Goal of the exercise: Everything from the first line of the entries below through the line holding "The height and width of the screenshot is (1366, 1902)." must be printed exactly as written.

The input:
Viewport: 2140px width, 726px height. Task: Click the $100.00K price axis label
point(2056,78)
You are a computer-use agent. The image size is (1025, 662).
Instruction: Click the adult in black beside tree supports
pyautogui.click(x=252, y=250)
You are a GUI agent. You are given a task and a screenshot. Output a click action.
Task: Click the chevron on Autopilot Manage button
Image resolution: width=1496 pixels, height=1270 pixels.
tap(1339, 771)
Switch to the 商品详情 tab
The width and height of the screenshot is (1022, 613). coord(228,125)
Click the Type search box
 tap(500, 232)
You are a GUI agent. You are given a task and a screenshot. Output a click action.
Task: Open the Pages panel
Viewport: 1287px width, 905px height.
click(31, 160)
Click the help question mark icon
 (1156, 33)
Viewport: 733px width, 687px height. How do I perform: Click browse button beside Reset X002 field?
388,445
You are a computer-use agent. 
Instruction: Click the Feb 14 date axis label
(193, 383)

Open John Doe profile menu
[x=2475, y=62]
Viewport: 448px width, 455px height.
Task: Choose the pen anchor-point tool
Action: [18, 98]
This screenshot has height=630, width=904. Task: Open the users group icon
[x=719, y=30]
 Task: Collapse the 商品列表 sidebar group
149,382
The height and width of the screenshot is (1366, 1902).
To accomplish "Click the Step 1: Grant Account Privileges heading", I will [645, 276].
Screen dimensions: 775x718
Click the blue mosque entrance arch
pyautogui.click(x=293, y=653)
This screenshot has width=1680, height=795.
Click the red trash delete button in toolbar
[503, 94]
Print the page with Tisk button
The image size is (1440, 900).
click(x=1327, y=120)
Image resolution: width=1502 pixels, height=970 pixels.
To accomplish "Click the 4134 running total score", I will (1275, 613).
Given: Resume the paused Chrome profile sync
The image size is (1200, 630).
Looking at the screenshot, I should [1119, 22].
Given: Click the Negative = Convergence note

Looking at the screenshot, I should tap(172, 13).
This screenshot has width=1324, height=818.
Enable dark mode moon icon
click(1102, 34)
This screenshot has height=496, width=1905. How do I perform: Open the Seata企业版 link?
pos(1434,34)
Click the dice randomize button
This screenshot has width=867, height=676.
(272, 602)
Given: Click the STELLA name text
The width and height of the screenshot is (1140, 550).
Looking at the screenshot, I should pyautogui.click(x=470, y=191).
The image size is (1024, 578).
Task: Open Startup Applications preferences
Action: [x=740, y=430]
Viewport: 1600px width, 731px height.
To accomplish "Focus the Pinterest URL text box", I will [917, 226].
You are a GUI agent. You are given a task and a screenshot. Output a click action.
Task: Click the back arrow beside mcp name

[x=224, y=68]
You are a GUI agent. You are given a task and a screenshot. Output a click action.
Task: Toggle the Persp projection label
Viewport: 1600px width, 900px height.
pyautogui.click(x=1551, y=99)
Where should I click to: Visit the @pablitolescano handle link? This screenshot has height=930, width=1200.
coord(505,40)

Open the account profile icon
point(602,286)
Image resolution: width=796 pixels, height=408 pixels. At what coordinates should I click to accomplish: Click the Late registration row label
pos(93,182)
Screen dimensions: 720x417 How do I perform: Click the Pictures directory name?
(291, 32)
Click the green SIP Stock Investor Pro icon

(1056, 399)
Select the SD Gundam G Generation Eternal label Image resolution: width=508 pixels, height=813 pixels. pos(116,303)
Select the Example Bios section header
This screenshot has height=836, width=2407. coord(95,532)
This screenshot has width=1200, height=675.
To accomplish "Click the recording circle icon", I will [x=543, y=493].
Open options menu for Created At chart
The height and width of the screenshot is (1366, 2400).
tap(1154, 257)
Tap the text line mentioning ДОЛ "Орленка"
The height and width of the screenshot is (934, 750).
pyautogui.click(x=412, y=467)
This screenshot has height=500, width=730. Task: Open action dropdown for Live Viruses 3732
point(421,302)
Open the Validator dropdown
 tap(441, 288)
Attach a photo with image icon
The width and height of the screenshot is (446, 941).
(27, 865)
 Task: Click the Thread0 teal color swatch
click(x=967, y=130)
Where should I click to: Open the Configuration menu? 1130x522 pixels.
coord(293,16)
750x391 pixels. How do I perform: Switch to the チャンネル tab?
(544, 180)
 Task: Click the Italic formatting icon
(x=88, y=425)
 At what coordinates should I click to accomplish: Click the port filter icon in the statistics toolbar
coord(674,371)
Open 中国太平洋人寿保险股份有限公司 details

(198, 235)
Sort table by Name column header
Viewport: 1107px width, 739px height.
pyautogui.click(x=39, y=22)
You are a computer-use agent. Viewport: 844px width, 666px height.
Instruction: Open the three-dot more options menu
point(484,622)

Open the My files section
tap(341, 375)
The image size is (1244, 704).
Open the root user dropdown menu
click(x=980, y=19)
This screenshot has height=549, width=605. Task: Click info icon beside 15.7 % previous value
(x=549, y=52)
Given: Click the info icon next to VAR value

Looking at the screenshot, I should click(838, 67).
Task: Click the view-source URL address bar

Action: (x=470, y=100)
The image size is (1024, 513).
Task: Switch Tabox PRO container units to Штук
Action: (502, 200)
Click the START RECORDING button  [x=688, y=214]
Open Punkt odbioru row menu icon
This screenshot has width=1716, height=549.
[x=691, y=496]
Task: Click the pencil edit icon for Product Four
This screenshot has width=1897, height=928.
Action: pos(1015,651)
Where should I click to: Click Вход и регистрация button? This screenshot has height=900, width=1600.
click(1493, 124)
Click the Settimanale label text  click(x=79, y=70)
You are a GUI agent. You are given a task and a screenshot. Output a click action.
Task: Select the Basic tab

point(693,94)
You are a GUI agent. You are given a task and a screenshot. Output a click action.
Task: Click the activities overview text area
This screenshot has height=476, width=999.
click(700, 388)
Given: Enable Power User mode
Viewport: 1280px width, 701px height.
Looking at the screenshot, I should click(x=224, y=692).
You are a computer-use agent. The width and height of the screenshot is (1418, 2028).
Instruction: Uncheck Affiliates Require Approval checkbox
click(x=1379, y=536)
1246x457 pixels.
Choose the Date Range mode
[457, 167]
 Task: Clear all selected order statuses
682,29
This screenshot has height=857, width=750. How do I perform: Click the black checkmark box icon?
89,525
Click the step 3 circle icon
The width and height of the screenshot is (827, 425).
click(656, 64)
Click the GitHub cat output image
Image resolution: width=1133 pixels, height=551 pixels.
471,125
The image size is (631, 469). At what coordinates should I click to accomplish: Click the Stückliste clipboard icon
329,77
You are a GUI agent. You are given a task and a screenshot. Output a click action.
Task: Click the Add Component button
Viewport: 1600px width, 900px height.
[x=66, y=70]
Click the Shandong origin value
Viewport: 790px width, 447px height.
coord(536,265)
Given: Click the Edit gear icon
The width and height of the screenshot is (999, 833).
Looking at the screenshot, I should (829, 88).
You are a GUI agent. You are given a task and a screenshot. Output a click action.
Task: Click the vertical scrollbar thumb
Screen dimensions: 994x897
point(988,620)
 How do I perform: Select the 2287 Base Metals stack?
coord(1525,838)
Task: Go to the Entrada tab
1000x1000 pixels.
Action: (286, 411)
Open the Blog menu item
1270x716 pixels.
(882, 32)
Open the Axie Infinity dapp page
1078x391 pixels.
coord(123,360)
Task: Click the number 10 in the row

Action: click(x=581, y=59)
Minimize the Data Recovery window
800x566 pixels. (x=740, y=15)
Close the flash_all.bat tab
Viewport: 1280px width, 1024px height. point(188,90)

Solution below:
Viewport: 2140px width, 726px height. Task: Click the $100.00K price axis label
point(2056,78)
You are a computer-use agent. The image size is (1025, 662).
Instruction: Click the adult in black beside tree supports
pyautogui.click(x=252, y=250)
You are a GUI agent. You are given a task and a screenshot. Output a click action.
Task: Click the chevron on Autopilot Manage button
Image resolution: width=1496 pixels, height=1270 pixels.
tap(1339, 771)
Switch to the 商品详情 tab
The width and height of the screenshot is (1022, 613). coord(228,125)
Click the Type search box
 tap(500, 232)
You are a GUI agent. You are given a task and a screenshot. Output a click action.
Task: Open the Pages panel
Viewport: 1287px width, 905px height.
click(31, 160)
Click the help question mark icon
 (1156, 33)
Viewport: 733px width, 687px height. How do I perform: Click browse button beside Reset X002 field?
388,445
You are a computer-use agent. 
Instruction: Click the Feb 14 date axis label
(193, 383)

Open John Doe profile menu
[x=2475, y=62]
Viewport: 448px width, 455px height.
Task: Choose the pen anchor-point tool
Action: [18, 98]
This screenshot has height=630, width=904. Task: Open the users group icon
[x=719, y=30]
 Task: Collapse the 商品列表 sidebar group
149,382
The height and width of the screenshot is (1366, 1902).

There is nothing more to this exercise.